In Sydney, the fastest growing region is Western Sydney suburb Fairfield, up 13.0 per cent over the year to a median price of $1,121,396. Even Melbourne’s declining property market had the outer northwest Tullamarine-Broadmeadows region top that state’s growth list (1.9 per cent, $671,185).

All the areas that recorded growth rates above 20 per cent were in the mid-sized capitals’ affordable outer suburbs.

Perth had five such (SA3) regions, namely Swan (30.5 per cent), Kwinana (30.1 per cent), Gosnells (29.1 per cent), Serpentine-Jarrahdale (28.6 per cent) and Armadale (28.4 per cent). Playford and Salisbury in Adelaide’s north notched up annual capital growth of 21.6 and 20.0 per cent respectively, while Brisbane’s Springwood-Kingston area clocked up 23.7 per cent.

Regionally, where capital growth has lagged the capitals, only WA’s Mid West region (27.4 per cent) and north Queensland’s Townsville (25.8 per cent) cracked the 20 per cent barrier.

Six of the eight capitals have seen unit values rise by more than house values, or in the case of Melbourne, record a smaller decline, over the September quarter.

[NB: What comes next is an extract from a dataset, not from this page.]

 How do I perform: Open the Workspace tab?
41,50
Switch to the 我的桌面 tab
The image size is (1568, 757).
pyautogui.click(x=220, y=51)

Property price growth slowing

National property values have entered their 21st consecutive month of growth, but the rate of increase is losing momentum due to persistent affordability pressures, high interest rates, and subdued consumer sentiment.

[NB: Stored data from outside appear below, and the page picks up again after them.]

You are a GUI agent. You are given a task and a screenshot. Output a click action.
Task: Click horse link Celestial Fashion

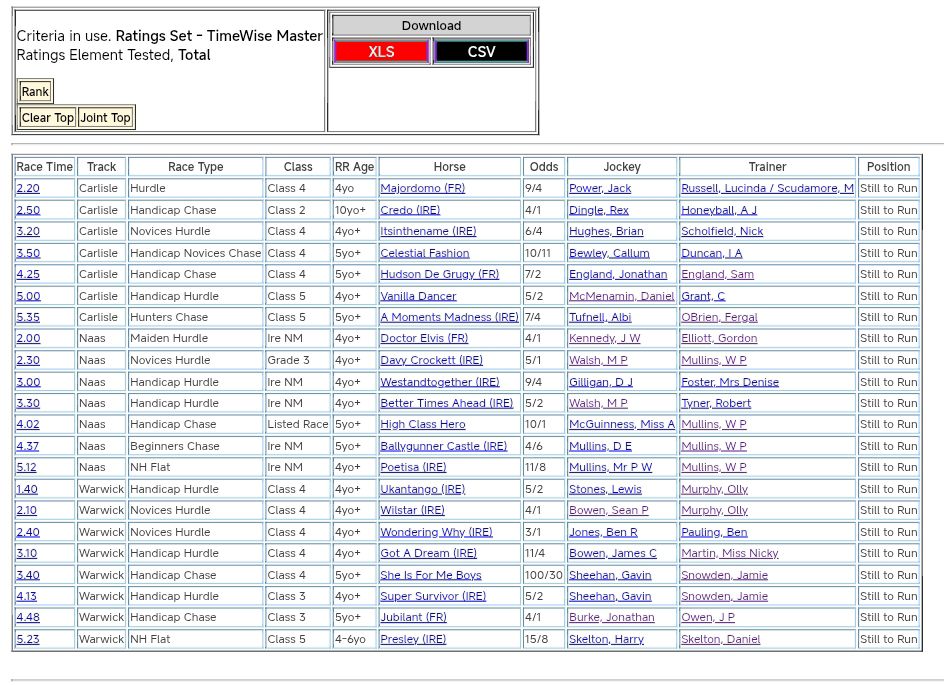tap(424, 253)
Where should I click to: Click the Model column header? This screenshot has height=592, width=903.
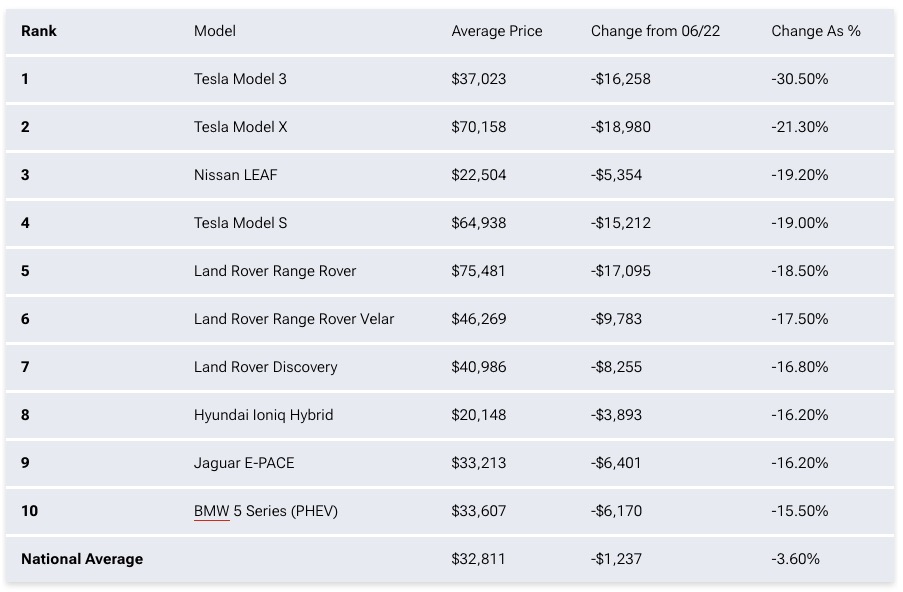coord(215,31)
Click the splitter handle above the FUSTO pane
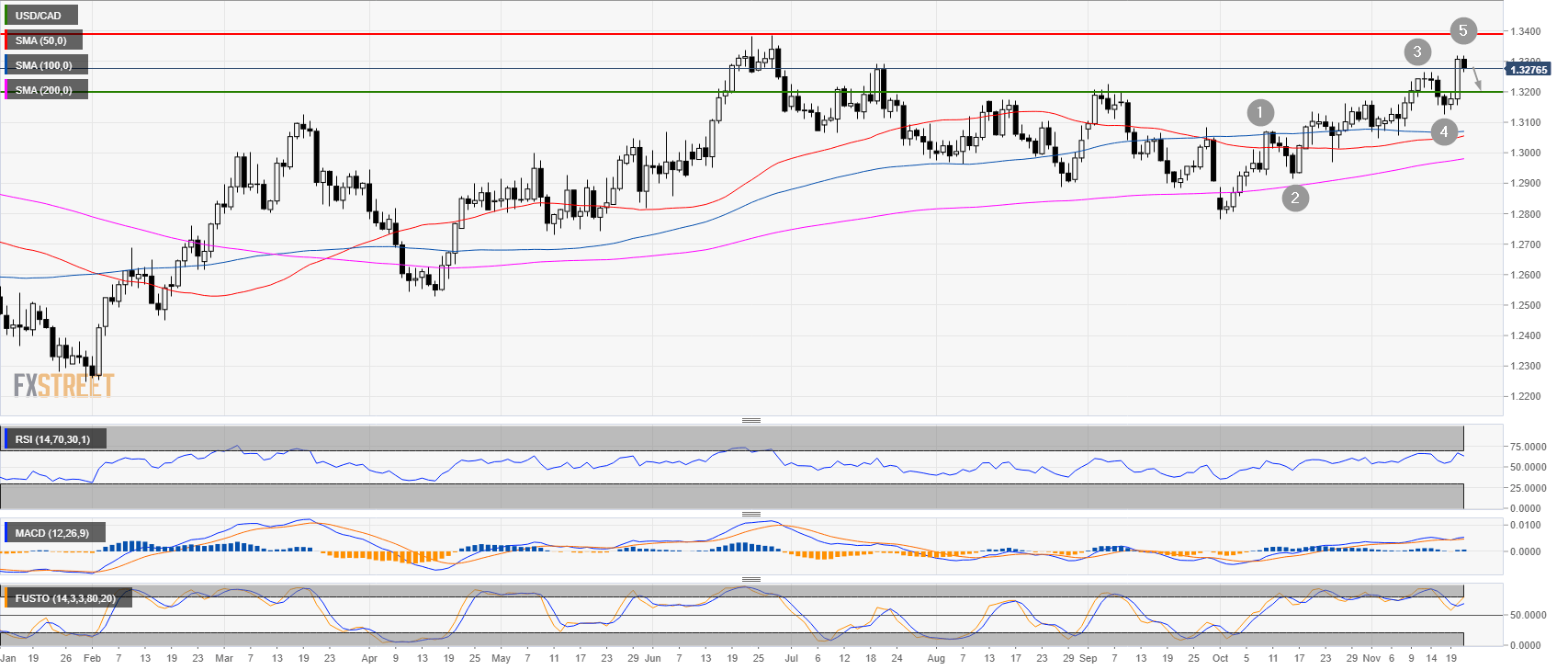This screenshot has height=670, width=1568. tap(750, 579)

Strong housing demand, driven by population growth and tight rental markets, has continued to support price increases, even amid broader economic challenges. However, as more homes are listed for sale, the balance between supply and demand has begun to shift, offering buyers more choice and slowing price growth.

Eleanor Creagh, Senior Economist, PropTrack, said housing demand remains resilient.

“The number of homes listed for sale has lifted, providing more choice and slowing price growth, however, the pace of growth remains varied with differing supply and demand conditions driving diverse performance across the country.

“Though prices are rising, sustained high interest rates, cost of living pressures, weak consumer sentiment and affordability constraints are weighing.

“Buyers now have more properties to choose from, though uncertainty around the timing of interest rate cuts is likely also having an impact on the pace of growth. Ahead, prices are expected to lift through the typically busier spring selling season, albeit at a slower pace.”

Predictions about when interest rates will be cut vary but most are expecting it to happen by mid-2025 at the latest.

Bendigo Bank’s Chief Economist, David Robertson, on Friday said rate relief is finally becoming more imminent.

“With markets receiving a boost from the latest monthly inflation indicator, where headline CPI fell to 2.7 per cent - this fall in CPI and core inflation bodes well for Q3 CPI data, released on 30 October,” Mr Robertson said.

“Thankfully, the latest RBA policy meeting no longer considered a rate hike as an option - aligned to our view since January that the RBA would be on hold for all of 2024.”

“As a result, we predict the first rate cut here in Australia to occur by May 2025, with a strengthening case for February next year.”

“Variables remain, however, when it comes to how quickly Australian’s will see that illusive first rate cut, the first being the pace of inflation moderating; the second, what the impact of tax cuts and cost of living measures are on household demand; and thirdly - labour markets.”

Additional reporting by Sasha Bennett

Article Q&A

Where are Australian property prices heading in 2025?

Following a 7.5 per cent lift in the median combined capital city house price in the 2024 financial year, a leading economist said they now expected notably softer growth into 2025, with interest rates likely on hold until June quarter 2025.

Where are property prices falling in Australia?

Four capital cities recorded a fall in dwelling values through the September quarter, led by Melbourne where values were down 1.1 per cent. Canberra, Hobart and Darwin also recorded declines over the quarter.

Where are property prices rising fastest in Australia?

All the areas that recorded growth rates above 20 per cent were in the mid-sized capitals’ affordable outer suburbs, with Perth suburbs dominating the list.